O USS Gerald R. Ford (CVN 78), o porta-aviões nuclear mais moderno e avançado da Marinha dos Estados Unidos (US Navy), acaba de fazer uma pausa estratégica no Caribe. Em 1º de dezembro, a embarcação atracou no porto de St. Thomas, nas Ilhas Virgens Americanas, após concluir uma sequência de exercícios e operações na região, atualmente dentro da área de responsabilidade do Comando Sul dos EUA (USSOUTHCOM).
Segundo comunicados oficiais da US Navy, a escala faz parte de uma visita de porto programada para oferecer descanso à tripulação depois de semanas de atividade operacional intensa sob a Operação Southern Spear, em um momento em que a unidade já havia sido reposicionada do Mediterrâneo em direção ao Atlântico.

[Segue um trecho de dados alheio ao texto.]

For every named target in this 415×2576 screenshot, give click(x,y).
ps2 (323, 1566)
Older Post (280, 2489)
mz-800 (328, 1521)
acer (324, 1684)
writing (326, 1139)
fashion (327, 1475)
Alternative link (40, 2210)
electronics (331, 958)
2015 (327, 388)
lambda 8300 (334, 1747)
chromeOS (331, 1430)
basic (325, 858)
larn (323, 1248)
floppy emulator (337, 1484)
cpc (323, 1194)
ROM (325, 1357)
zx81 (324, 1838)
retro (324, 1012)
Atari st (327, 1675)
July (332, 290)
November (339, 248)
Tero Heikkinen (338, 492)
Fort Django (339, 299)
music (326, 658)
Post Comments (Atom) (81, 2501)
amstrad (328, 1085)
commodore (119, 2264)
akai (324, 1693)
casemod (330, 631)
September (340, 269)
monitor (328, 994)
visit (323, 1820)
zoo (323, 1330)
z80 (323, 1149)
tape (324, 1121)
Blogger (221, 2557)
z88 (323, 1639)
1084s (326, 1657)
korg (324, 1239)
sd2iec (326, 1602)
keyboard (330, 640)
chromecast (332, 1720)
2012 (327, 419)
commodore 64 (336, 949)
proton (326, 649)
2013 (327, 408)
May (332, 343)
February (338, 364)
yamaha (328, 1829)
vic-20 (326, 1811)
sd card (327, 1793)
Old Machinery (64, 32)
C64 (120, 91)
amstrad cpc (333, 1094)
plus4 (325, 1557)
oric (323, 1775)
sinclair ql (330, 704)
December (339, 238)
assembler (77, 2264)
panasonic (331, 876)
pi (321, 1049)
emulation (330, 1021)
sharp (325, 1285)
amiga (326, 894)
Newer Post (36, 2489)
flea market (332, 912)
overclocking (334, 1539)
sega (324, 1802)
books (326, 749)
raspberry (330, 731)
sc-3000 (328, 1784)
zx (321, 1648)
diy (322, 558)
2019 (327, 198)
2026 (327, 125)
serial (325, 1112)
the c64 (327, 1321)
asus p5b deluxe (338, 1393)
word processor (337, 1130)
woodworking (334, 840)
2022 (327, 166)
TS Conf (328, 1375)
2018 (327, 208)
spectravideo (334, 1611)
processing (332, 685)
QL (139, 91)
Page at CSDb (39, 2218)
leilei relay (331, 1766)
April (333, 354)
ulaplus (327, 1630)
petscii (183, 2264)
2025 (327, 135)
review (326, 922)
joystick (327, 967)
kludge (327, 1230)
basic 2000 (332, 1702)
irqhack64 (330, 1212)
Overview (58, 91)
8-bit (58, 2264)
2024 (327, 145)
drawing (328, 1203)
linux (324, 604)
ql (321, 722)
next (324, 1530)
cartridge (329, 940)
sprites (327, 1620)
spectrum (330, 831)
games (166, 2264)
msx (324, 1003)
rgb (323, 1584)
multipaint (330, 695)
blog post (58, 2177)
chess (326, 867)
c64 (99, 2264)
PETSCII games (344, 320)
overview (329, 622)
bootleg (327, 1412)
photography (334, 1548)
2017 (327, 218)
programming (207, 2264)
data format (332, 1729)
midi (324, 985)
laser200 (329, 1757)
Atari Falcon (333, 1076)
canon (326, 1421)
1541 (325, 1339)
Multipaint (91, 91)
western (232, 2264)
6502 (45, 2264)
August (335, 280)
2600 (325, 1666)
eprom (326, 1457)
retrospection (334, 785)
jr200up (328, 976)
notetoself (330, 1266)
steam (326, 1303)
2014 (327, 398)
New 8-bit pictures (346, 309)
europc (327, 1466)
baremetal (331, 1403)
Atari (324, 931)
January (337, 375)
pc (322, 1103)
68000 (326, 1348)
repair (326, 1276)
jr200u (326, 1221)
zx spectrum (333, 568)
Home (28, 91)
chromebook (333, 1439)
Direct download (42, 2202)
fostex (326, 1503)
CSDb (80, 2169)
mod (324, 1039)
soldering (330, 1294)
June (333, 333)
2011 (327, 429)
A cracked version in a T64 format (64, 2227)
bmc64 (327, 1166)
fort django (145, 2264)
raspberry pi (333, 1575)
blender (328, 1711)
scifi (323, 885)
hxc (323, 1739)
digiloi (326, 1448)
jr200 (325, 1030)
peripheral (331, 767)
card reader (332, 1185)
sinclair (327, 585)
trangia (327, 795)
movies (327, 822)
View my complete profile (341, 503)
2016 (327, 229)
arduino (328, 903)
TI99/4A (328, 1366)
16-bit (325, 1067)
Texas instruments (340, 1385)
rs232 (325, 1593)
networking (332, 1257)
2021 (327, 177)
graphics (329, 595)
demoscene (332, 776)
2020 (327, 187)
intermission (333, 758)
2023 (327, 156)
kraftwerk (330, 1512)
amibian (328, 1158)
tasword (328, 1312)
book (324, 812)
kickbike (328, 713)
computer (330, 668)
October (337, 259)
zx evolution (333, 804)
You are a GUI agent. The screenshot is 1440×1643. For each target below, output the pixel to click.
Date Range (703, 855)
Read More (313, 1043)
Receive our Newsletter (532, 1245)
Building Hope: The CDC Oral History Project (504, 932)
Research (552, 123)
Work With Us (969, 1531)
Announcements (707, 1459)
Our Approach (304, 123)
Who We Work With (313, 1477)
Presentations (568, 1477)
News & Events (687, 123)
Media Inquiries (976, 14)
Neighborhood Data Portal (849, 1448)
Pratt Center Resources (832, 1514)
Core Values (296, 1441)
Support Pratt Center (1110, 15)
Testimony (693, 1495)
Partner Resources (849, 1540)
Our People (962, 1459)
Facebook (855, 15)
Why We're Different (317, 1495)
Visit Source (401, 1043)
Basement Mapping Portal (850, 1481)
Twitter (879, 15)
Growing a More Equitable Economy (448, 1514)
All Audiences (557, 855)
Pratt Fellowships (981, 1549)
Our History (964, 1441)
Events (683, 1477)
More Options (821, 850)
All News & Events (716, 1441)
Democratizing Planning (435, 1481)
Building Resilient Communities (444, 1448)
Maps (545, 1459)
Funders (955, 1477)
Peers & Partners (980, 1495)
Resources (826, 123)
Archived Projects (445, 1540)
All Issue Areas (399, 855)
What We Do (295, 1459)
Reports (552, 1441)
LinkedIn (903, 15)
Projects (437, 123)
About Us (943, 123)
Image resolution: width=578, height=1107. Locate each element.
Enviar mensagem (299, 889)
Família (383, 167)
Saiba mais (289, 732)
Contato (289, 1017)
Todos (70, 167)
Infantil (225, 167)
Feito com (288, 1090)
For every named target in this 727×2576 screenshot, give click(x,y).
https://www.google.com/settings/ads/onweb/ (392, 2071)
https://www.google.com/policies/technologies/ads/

A chegada do USS Gerald R. Ford ocorre em um ponto importante do deslocamento. O porta-aviões entrou no Caribe em 16 de novembro, após cruzar a Passagem de Anegada no início do mês, quando foi confirmado que o Carrier Strike Group 12 (CSG-12) seguia rumo ao Mar do Caribe para apoiar uma missão voltada à segurança marítima e a operações de combate ao narcotráfico. Pouco depois, foi informado que o navio-capitânia havia iniciado suas atividades, marcando o início de uma fase intensiva de treinamento e de presença dissuasória em apoio aos objetivos do Departamento de Defesa.
Em 13 de novembro, como parte do aumento da presença militar dos EUA no Caribe, o porta-aviões nuclear realizou exercícios conjuntos com um bombardeiro estratégico B-52H Stratofortress. A atividade também contou com oito caças F/A-18E/F Super Hornet da Carrier Air Wing 8 (CVW-8) e integrou operações interagências voltadas à vigilância, interdição e desarticulação de redes ligadas ao narcotráfico e a organizações criminosas transnacionais.
De acordo com informações do Departamento de Defesa dos EUA, os Super Hornets operaram ao lado do B-52H como parte de uma força conjunta multidomínio, evidenciando a capacidade do grupo de ataque de coordenar ações com plataformas aéreas estratégicas de longo alcance.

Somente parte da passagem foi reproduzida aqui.